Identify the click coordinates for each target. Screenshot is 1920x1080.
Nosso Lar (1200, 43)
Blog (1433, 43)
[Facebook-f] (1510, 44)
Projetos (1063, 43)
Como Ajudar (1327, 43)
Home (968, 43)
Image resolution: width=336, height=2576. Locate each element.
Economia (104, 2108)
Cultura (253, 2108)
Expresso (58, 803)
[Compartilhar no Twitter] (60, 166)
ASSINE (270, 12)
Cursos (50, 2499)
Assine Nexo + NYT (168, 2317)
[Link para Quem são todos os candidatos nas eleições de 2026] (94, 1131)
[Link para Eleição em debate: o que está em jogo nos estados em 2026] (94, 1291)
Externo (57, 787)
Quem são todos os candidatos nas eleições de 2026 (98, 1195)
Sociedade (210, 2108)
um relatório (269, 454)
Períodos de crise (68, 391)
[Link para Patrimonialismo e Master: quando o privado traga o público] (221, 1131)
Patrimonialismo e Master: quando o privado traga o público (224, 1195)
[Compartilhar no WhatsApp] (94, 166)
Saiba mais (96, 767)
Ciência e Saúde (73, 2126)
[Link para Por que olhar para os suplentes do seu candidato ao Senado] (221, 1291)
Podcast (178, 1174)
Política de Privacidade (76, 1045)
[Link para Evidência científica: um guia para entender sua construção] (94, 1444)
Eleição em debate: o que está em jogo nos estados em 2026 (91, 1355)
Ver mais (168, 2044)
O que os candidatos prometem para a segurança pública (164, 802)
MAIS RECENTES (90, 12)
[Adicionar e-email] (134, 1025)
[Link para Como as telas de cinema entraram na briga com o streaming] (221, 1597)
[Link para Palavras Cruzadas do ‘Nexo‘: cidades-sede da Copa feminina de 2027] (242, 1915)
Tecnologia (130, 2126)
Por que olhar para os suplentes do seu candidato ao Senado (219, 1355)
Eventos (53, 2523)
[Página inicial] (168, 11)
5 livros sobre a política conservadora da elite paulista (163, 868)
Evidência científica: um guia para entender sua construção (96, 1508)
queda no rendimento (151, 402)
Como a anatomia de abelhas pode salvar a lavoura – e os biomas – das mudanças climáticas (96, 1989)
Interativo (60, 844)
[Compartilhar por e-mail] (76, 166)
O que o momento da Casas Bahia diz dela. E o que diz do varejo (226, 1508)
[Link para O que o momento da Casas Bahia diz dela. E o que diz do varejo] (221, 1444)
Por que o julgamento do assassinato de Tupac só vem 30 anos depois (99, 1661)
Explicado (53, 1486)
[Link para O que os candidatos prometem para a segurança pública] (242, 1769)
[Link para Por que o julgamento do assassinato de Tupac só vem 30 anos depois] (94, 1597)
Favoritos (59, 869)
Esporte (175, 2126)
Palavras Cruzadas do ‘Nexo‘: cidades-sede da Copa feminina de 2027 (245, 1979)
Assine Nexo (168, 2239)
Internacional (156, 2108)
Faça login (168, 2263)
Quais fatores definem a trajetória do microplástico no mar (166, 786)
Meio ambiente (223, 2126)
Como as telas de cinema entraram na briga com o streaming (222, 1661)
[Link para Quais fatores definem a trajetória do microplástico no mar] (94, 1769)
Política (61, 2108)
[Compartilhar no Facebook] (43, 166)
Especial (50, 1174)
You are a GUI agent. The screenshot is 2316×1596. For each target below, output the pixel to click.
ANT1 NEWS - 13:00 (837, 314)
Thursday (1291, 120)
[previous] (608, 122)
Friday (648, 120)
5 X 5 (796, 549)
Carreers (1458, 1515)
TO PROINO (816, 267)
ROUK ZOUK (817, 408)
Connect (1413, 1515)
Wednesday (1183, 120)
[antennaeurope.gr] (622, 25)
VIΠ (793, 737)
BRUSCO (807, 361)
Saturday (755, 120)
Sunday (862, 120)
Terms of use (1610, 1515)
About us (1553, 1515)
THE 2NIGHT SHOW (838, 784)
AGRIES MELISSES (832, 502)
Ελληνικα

● Task item: Retype exactly the lines of the data above, starting at its first line and finishing with the line that has "Assine Nexo + NYT (168, 2317)" in it.

● Output of the task:
Identify the click coordinates for each target. Screenshot is 1920x1080.
Nosso Lar (1200, 43)
Blog (1433, 43)
[Facebook-f] (1510, 44)
Projetos (1063, 43)
Como Ajudar (1327, 43)
Home (968, 43)
Image resolution: width=336, height=2576. Locate each element.
Economia (104, 2108)
Cultura (253, 2108)
Expresso (58, 803)
[Compartilhar no Twitter] (60, 166)
ASSINE (270, 12)
Cursos (50, 2499)
Assine Nexo + NYT (168, 2317)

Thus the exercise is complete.